— START OF Record extracts —

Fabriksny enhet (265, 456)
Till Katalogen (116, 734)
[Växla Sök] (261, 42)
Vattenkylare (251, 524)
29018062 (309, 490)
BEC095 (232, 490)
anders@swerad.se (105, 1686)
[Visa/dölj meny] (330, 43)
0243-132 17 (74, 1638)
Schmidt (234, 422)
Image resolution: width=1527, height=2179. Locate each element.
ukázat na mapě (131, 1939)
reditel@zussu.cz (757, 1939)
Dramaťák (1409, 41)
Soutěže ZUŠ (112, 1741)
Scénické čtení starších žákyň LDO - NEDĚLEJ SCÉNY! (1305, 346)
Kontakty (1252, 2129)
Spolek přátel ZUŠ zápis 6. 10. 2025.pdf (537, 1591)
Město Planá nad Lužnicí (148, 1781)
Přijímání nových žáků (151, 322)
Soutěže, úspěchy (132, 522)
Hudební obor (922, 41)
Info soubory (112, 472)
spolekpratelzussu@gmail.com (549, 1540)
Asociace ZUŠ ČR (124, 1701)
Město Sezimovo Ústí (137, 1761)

— END OF Record extracts —

▶ [Written exercise]: Could you transcribe every one of the items above word for word, one per line, keeping their order, spelling and punctuation unchanged?

▶ [Reply]:
Fabriksny enhet (265, 456)
Till Katalogen (116, 734)
[Växla Sök] (261, 42)
Vattenkylare (251, 524)
29018062 (309, 490)
BEC095 (232, 490)
anders@swerad.se (105, 1686)
[Visa/dölj meny] (330, 43)
0243-132 17 (74, 1638)
Schmidt (234, 422)
Image resolution: width=1527, height=2179. Locate each element.
ukázat na mapě (131, 1939)
reditel@zussu.cz (757, 1939)
Dramaťák (1409, 41)
Soutěže ZUŠ (112, 1741)
Scénické čtení starších žákyň LDO - NEDĚLEJ SCÉNY! (1305, 346)
Kontakty (1252, 2129)
Spolek přátel ZUŠ zápis 6. 10. 2025.pdf (537, 1591)
Město Planá nad Lužnicí (148, 1781)
Přijímání nových žáků (151, 322)
Soutěže, úspěchy (132, 522)
Hudební obor (922, 41)
Info soubory (112, 472)
spolekpratelzussu@gmail.com (549, 1540)
Asociace ZUŠ ČR (124, 1701)
Město Sezimovo Ústí (137, 1761)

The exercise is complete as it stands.